**** SOURCE EXCERPT

December 24, 2008
Merry Christmas, Happy Chanukah, and best wishes for a fun, joyous, and safe Holiday, whatever you celebrate!
Well, 30 Year Fixed mortgage rates managed to briefly hit a new floor of 4.5% (cost/points varied by the hour) over the last week, after the Fed's Open Market Committee Meeting and subsequent policy statement on December 16. But, don't be fooled by the media - it wasn't the cut of .75% to the Fed Funds Target rate that caused that dip. The overnight lending rate - which the Fed Funds Rate targets - was already trading around .125% before that move. The Fed just brought their target rate down from 1% to where money was already in fact trading.
What caused the dip to mortgage rates was the Fed's reiteration that they will be buying Mortgage Backed Securities and other securitized debts like credit cards, student, and auto loans, in an effort to recreate that dried up market. Mortgage rates have moved slightly higher over the last few days - mostly due to profit taking by the securities traders - but I expect them to stay in this low range for some time.
We're finally starting to see some focus on the demand side of the housing rebalancing equation, instead of an exclusive focus on stemming incoming supply. I'll go into more detail on those moves in my next letter, where I'll outline my predictions for 2009.
For now, let's review how my thoughts for 2008 panned out.
1) My "word for the year" was Stagflation. I thought we'd go through a period of stagflation with increasing inflation and slowing economic growth. My gut was pretty accurate, as we saw a steady increase in prices across the board, with a spike in July. At the same time our economy began contracting. We've now seen that pricing pressure reverse, but... our economy is continuing to slow down. Next year's word is going to be stagdeflation, but...I'll cover that in my next letter.

********

### TASK REQUIREMENTS
A. Write out the part of the mortgage newsletter between "We're finally starting" and "2008 panned out.", inclusive, word for word.
B. Resume the mortgage newsletter after its last sentence and keep writing in the same voice.

**** DATA ROWS

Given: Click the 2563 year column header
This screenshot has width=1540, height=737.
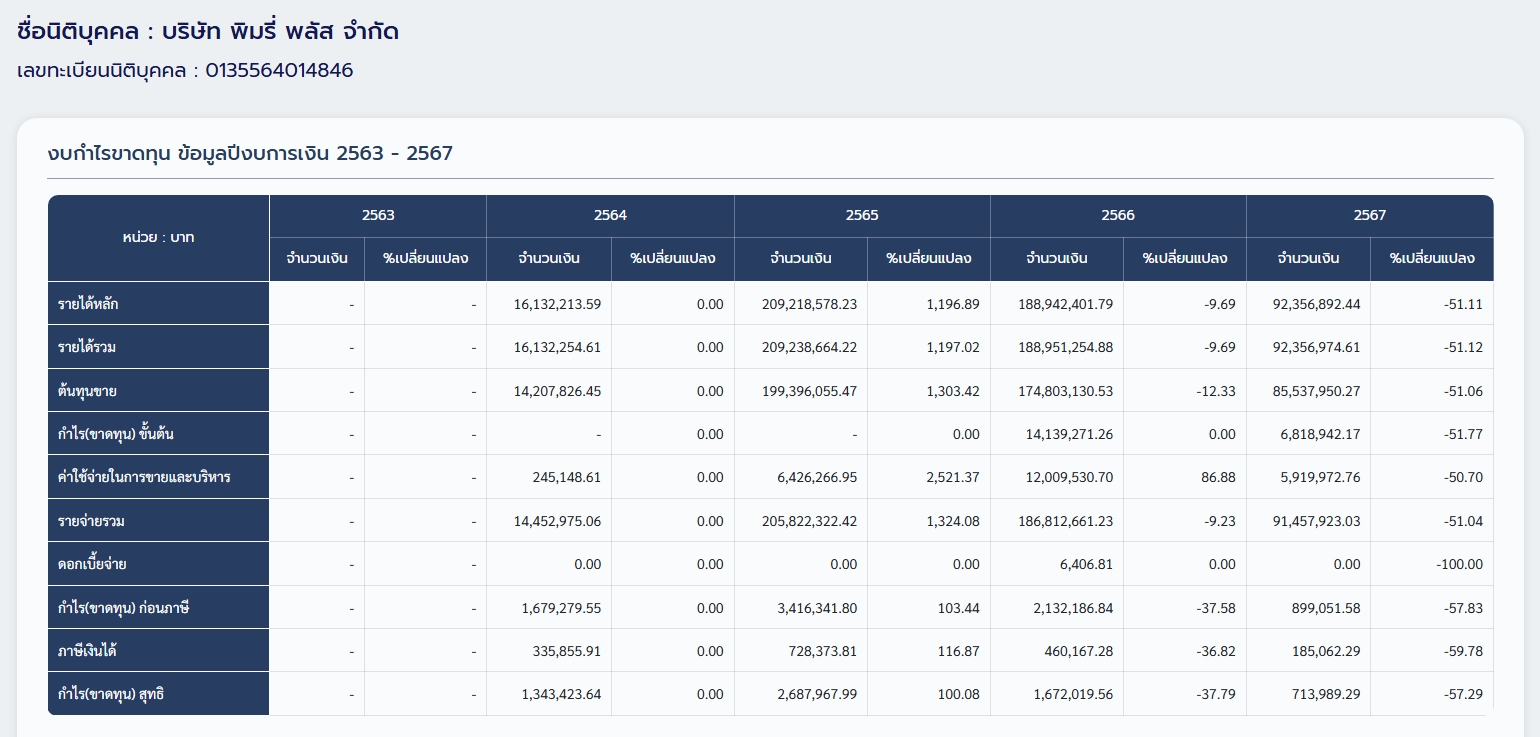Looking at the screenshot, I should (x=378, y=215).
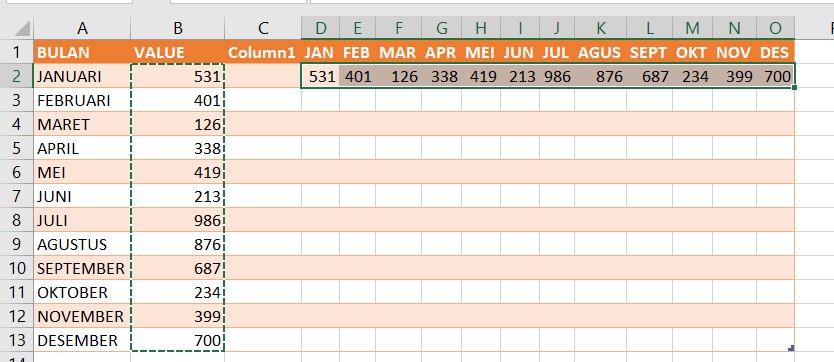Select column A header
834x362 pixels.
[x=82, y=28]
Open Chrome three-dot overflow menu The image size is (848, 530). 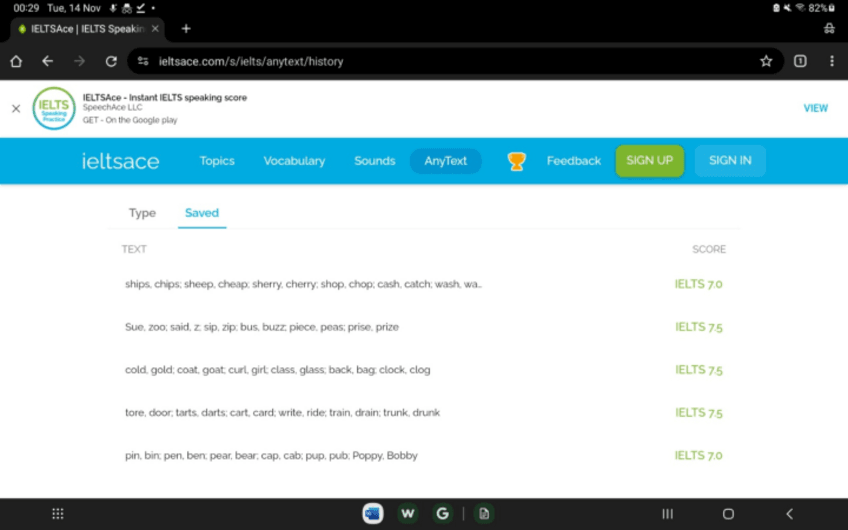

********

### TASK-BY-TASK ANSWERS
A.
We're finally starting to see some focus on the demand side of the housing rebalancing equation, instead of an exclusive focus on stemming incoming supply. I'll go into more detail on those moves in my next letter, where I'll outline my predictions for 2009.
For now, let's review how my thoughts for 2008 panned out.

B.
2) I thought we'd enter a shallow recessionary period, buoyed by a weak US Dollar and increased exports. I think I was wrong there. We entered a shallow recessionary period, that's for sure. Then we blew right past it. Exports rose on a weak dollar, temporarily. But...our economy is still receding and exports are lagging too. At this point, I think it'll be the end of 2009 before we begin to recover. And, that could even be optimistic. We WILL recover, but...the recession will likely intensify some, before getting better. More thoughts on that for my 2009 predictions.
3) Part A - Interest rates for conforming 30yr fixed loans will hover around 6% for most of the year - check. I got that one right. We saw 2 distinct, and short-lived dips to rates around 5% in Feb/March and September, respectively. Other than that 6% was the norm for the year. At least until the most recent dip to 4.5% last week - and subsequent lower trading range - which was created by the Fed's unprecedented move of buying Mortgage Backed Securities. Part B - I was wrong on my Jumbo mortgage prediction. I thought rates for those loans, because historically Jumbo borrowers have had stronger income and credit histories - would remain within a .5% to .75% range from conforming loans. However, this market all but vanished. New laws were passed revising loan limits - first higher to $729,000, then back down to $625,000 - and a new category of "Super Conforming" loans was created. But none of that helped Jumbo loans. The Jumbo mortgage market - now any loans over $625,000 - is still abysmal with rates about 2%-3% higher than those for conforming loans. I do expect it to improve in 2009 though, and I'll explain why later.
4) Major financial institutions will crumble. Dead on. In fact, I didn't really see how bad and how far reaching that would be. We know the losers. It started with the likes of Countrywide, Bear Sterns and IndyMac but quickly spread to Lehman Brothers, Merrill Lynch, Wachovia, and many others. In fact, whole business models of the giant Brokerages like Goldman Sachs changed. They've become banking holding companies in order to qualify for Federal Aid as they fight for their survival.
5) FHA and other government backed loans will resurge as conventional financing tightens. This too has proven accurate. According to FHA's November, 2008 newsletter, FHA Endorsements (underwritten and insured loans) were running around 150,000 per month. That's up from about 50,000 per month in previous years. According to the Mortgage Bankers Association for October 2008, government insured loan applications comprised 32% of all loan applications, up from just 10.2% in Oct. 2007. This is the highest level of government backed loans since February of 1991. This trend is likely to continue for the foreseeable future.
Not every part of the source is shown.